Adjusted revenues fell some 1% below consensus compiled by the BT. And although underlying income (EBITDA) of £1.81bn beat forecasts slightly, it was still 4% lower on the year, dragged primarily by rising pension costs and ongoing softening of Global Services revenues. In short, BT remains in the holding pattern that followed measures to correct the Italy scandal and contain deterioration of public sector business. And whilst the dividend commitment was given in good faith, to honour it, the group will have to ignore financial headroom that is declining as pension obligations and capex imperatives rise.

Covered for now

Investors can therefore rightly wonder how credible it is to expect heedless progression of BT’s dividend. The free cash flow that must keep the dividend ‘covered’ or else, has been steady just short of £4bn since the middle of last year, but has been creeping lower as remediation costs and pensions bite. Q3 free cash flow was £689m, down 23%. A potential step higher in investments is also possible: BT shows signs of relenting in the face of official and external corporate pressure to go all in on fibre. Elsewhere, the pricing of sports rights is likely to become more lavish, not less.

No signal

With dividend talk crowding out earnings news on Thursday, CEO Gavin Patterson told the media that the group’s decision to set the interim payout at 30% of the full year sum did not signal a change in the group’s pledge on progression.

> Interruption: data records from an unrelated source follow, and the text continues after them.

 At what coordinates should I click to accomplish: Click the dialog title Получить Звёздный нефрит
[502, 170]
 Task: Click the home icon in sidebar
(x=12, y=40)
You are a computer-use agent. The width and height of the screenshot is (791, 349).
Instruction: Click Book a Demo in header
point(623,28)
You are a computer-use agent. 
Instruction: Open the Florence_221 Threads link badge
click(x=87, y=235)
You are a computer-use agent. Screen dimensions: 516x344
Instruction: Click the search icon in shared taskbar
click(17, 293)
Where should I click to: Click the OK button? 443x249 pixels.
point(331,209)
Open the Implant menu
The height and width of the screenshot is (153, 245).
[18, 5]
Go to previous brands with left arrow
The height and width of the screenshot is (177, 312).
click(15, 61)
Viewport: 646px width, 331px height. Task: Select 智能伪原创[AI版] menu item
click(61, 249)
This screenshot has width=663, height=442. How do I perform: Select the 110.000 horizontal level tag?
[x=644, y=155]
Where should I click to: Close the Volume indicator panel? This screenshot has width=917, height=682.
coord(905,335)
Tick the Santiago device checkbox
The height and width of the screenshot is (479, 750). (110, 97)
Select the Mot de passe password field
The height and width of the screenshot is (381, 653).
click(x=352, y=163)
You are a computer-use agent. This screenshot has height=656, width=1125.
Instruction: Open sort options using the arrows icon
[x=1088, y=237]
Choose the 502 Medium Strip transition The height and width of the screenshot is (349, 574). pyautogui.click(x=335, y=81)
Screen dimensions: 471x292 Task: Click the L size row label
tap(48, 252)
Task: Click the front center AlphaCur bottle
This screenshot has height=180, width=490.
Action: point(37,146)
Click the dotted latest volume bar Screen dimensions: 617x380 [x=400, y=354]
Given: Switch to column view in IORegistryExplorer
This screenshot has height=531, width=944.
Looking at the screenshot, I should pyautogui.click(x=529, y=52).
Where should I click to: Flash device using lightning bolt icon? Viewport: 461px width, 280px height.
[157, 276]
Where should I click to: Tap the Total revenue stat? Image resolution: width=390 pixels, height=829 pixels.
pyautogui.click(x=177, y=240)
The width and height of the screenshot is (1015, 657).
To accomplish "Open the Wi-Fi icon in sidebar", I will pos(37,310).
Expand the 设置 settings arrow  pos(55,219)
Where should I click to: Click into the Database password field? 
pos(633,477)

The reality is that the commitment could turn out to be more pliable than BT intends, if pressure from other obligations increases and cash generation keeps drifting lower.

Lines down

Unfortunately for investors, BT group's share price chart continues to require little interpretation regarding the near-term direction. The stock's overarching trend has run counter to that of the FTSE 100 since early 2016, trading in a fairly consistent declining channel for almost all of that spell. The classic pattern of progressively lower lows stands to continue, until it doesn't. More helpfully, the current watch should be whether BT can trade above a low which tagged the lower bound of the channel early in July. It is quite close to Thursday's 267p low and the rate of BT's 21-day exponential moving average (red dashed line) at the time writing, 269p. Below those levels, look for the slide to continue.

Figure 1 - BT Group Plc. share price chart (daily intervals)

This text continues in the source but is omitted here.